Under the Windows command shell (cmd.exe), diatheke does not correctly handle non-ASCII characters in the query key. Thus, for example, the following command that works OK in Linux will fail in Windows:
diatheke -b KJV -s phrase -k Æneas
In Windows, the non-ASCII character "Æ" gets changed to U+00E3 LATIN SMALL LETTER A WITH TILDE.

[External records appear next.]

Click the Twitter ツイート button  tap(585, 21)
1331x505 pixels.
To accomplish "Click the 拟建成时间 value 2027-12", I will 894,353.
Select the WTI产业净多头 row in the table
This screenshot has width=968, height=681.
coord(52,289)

The response in Windows is then:
Verses containing "ãneas"-- none (KJV)
The root cause is that Windows shell assumes text is encoded as UTF-16 LE whereas SWORD requires all text to be encoded as UTF-8. This problem mainly affects using the search options in diatheke, where a query key is more likely to contain non-ANSI characters. Even so, for any locale in which some Bible book names contain non-ANSI characters, the problem would also affect diatheke when the query key is a reference that contains such a character.
Tools that use Diatheke
AutoKey script for The SWORD Project
Ryan (Adyeth) has developed a script for the AutoKey 0.6x utility to do paste Bible text given a reference. It works with OpenOffice, plain text editors, or any other Linux program where you might need to paste scripture passages. It requires Diatheke in order to function. You can download it from his website.